The gesture caught the attention of many people, including the Ohio State administration. Dave Claborn, Ohio State’s director of development and community relations, actually wrote a letter to Gardner. The letter — dated Nov. 29 (Saturday) — reads as follows:
Dear Mr. Gardner,
I write, simply, to thank you for the inspiration you are and the class you showed as you consoled J.T. Barrett when he was injured this afternoon in your game against the Buckeyes.
The Ohio State-Michigan game is important, but it pales in comparison to the humanity you displayed during that moment.
As I think you know, J.T. Barrett has been an inspiration to the Buckeye squad this season, coming in as he did when Braxton Miller was injured. He’s performed with maturity and poise well beyond his years. I suspect it’s been guys like you who have been his role models.
You are an extraordinary young man and your example of sportsmanship and true humanity to thousands of young (and older) people this afternoon was, in my opinion, worth far more than any football statistics.
Thank you again for showing all of us how it should be done.

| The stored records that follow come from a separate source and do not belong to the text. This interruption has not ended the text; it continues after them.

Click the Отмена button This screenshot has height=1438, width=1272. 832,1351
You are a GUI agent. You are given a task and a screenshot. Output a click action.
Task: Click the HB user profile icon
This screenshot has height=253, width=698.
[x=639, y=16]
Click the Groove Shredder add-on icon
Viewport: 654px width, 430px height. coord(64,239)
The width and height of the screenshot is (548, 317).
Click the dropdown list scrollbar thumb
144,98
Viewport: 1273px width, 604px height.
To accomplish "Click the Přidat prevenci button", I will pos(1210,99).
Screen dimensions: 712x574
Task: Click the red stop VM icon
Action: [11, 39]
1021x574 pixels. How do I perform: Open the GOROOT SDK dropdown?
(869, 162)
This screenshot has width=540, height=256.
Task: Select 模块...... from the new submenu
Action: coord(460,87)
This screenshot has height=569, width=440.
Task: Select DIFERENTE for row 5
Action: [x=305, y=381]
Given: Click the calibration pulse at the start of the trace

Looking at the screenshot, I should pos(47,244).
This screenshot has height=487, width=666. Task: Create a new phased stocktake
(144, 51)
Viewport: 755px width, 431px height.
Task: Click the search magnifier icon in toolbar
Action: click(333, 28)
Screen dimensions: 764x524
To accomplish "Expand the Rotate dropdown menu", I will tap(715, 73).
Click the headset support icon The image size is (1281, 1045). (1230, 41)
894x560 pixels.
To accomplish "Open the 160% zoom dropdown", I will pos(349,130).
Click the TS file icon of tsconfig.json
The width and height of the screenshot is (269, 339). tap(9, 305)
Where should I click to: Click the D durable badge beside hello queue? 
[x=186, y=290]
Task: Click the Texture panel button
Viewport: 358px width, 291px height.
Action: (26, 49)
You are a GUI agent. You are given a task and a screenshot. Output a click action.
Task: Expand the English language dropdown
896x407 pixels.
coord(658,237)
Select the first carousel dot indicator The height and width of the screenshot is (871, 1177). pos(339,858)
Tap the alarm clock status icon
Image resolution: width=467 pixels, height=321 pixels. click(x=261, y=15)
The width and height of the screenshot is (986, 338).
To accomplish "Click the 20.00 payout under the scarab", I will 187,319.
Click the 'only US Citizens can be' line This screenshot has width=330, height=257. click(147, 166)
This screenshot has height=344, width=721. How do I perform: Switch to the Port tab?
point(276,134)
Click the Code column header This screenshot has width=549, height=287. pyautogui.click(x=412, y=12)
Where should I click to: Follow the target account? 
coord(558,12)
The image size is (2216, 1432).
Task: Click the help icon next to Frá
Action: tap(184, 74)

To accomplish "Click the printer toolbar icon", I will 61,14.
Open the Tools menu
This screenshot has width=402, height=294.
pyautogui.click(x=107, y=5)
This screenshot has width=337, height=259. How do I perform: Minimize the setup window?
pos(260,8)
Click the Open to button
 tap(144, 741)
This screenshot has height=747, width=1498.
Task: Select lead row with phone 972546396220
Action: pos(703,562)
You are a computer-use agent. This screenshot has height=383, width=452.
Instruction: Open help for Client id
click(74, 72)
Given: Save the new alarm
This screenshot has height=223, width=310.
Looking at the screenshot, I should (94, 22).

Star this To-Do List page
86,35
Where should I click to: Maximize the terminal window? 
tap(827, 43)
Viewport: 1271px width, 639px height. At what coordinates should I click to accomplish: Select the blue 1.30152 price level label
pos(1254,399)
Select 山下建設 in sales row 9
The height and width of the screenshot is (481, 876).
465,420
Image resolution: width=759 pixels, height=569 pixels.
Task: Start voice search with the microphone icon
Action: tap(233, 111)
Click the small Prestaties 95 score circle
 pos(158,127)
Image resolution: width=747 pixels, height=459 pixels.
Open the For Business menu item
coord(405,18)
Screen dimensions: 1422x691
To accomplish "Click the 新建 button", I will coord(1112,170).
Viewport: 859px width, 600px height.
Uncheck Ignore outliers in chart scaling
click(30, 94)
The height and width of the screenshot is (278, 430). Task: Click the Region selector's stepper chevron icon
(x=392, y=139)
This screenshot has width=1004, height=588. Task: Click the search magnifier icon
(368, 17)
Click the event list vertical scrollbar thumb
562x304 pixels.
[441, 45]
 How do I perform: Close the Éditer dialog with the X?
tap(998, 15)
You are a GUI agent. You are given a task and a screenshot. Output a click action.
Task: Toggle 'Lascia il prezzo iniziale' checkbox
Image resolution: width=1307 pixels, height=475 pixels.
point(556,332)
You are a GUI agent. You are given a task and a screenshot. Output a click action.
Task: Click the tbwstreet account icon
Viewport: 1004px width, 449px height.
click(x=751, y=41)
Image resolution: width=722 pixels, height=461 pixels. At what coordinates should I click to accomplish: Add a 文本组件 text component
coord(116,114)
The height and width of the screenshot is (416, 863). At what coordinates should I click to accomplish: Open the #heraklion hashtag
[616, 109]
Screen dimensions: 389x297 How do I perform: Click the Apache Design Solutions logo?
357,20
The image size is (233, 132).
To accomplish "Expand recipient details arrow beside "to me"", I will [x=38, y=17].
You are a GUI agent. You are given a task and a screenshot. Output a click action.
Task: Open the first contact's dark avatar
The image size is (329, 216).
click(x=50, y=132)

When Claborn speaks about the importance of the game and the humanity Gardner displayed, I like the way he acknowledged the value of the competition but also recognized the limits of it. I appreciate as well his affirmation of the more important issues that sports can bring out – here the concern for the well-being of another human being – both positively and negatively.
We would do well to remember and spread this mindset. Athletic Competition is just a microcosm of life. It is not life. For the vast majority of us, this competition is just an add-on to our lives, not the central cog.
While this is true, we so often lose that perspective, as the sidelines and the fields of today so tragically illustrate. We need to cultivate the attitude Gardner lived out on the field that day. We need to keep the competition from becoming the end, the center, the most important thing. We need to keep it as the means to the end, the microcosm it was designed to be, and not the end in itself.
The only way I know of doing that is to find something more compelling than the competition to capture the core of our hearts. We need something that is more alluring, more captivating than the thrill of victory and the agony of defeat.
This is what I think of when I hear about a story like this. Something greater than the competition has captured Gardner’s heart. Something greater has moved deep into his soul so that it comes out like this – in the heat of the most important game of the year for either team.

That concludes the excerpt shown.